Estamos todos fartos da palavra Covid. Estamos todos fartos da máscara, das filas para entrar em lugares semi-vazios, do álcool gel, dos boletins de números com gente dentro, das teorias que se contradizem e que transformam a Ciência na Fé que já existe e não merece essa concorrência. Estamos fartos disso tudo, isso que é só um problema menor. Problema de primeiro mundo, pois se é aquele em que vivemos mesmo quando nos queixamos da “choldra” a que içamos bandeira e entoamos, emocionados, o hino, noutras ocasiões.

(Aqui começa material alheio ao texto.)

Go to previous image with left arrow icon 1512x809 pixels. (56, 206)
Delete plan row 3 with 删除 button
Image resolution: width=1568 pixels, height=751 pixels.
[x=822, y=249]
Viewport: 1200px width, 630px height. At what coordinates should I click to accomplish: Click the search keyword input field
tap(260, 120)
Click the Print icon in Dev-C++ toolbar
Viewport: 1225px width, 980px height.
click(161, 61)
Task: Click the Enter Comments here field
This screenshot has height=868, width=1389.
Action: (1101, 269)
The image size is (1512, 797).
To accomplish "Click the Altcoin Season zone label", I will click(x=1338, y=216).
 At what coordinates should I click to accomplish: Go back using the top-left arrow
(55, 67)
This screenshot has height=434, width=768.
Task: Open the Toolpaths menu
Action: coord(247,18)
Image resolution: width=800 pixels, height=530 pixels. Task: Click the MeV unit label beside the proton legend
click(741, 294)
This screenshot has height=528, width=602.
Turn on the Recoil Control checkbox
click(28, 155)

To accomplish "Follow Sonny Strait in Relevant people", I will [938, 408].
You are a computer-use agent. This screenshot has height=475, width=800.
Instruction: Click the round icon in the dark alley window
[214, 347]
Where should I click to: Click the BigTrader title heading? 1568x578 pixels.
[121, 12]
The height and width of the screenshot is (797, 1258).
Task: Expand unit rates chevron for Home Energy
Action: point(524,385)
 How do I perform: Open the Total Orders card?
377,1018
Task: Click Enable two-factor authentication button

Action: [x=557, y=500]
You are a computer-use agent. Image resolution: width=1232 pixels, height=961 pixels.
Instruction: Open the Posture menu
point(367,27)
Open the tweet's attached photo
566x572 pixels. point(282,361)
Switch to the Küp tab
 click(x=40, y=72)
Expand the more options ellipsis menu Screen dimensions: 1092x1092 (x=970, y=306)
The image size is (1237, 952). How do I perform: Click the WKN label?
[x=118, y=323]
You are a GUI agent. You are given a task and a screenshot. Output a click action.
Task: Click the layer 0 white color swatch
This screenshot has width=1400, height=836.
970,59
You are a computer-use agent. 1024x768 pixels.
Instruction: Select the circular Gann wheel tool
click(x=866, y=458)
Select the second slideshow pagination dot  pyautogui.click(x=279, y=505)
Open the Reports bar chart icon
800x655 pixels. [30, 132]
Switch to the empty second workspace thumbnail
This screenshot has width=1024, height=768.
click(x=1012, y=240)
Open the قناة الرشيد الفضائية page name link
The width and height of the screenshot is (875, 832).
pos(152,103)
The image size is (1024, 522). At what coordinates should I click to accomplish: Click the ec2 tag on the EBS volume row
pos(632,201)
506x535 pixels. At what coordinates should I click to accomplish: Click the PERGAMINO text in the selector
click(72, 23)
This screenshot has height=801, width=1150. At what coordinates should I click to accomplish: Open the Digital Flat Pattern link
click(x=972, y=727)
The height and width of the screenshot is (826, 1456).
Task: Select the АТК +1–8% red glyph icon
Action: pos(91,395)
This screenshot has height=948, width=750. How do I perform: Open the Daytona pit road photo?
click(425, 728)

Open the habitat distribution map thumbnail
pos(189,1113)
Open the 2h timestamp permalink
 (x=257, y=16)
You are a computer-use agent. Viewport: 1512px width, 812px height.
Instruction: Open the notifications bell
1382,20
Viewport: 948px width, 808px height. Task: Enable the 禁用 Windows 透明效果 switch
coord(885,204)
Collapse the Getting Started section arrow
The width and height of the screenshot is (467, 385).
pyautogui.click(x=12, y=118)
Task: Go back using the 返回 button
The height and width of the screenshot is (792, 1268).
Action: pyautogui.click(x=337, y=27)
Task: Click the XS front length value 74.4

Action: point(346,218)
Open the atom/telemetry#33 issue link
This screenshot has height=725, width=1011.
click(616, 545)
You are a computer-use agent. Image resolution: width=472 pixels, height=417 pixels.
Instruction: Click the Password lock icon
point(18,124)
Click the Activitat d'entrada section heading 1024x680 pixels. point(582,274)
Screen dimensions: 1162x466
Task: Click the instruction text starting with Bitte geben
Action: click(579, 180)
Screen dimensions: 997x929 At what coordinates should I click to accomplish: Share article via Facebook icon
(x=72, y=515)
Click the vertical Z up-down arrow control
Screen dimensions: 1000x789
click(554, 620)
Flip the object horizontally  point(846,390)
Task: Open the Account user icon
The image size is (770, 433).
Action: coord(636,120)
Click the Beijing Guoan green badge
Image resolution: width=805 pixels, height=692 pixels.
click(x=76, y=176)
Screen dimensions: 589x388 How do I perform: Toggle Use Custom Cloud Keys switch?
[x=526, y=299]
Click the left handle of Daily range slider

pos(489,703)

Fartamo-nos dos efeitos e permitimos que a causa faça o seu percurso. E exacerbe bitaites, e faça equações impossíveis, e nos afogue em ais, e nos reúna no escurinho (que o que não se vê não conta, é como os chocolates comidos às escondidas que não engordam), e nos faça esquecer que ao soutien e à gravata fomos ganhando até gosto e cultivando estilo. E, sobretudo, que de fartos que estamos da palavra - pois a causa foi fazendo o percurso que o cansaço deixou aberto - a passemos a usar como uma boa desculpa, numa incoerência que abre alas a tudo quanto é mau. Assistimos ao que se pode resumir, em poucas palavras, por simulacros de preocupação e eficiência misturados com oportunismo para mascarar incompetências várias.

Resistir, em tempos de guerra, de crise, de dor, é também não nos deixarmos vencer pelo cansaço. Tal como permitirmos que nos tratem de uma doença, como em princípio queremos, é sermos, e sabermos que somos, pacientes. Ao fim destes oito meses (meses, senhores, não são anos, não é 14-18, nem 39-45!) e com o que ainda falta até que a pandemia morra, das duas, uma: ou ajudamos a acabar com o vírus-culpado e seguimos a táctica acordada por quem tem de, e escolhemos para, governar; ou desculpamo-lo, deixamo-lo seguir o seu rumo sem remorsos, e não nos podemos queixar mais dele. Já temos um vírus, poupemo-nos à doença do cansaço de primeiro mundo, por favor.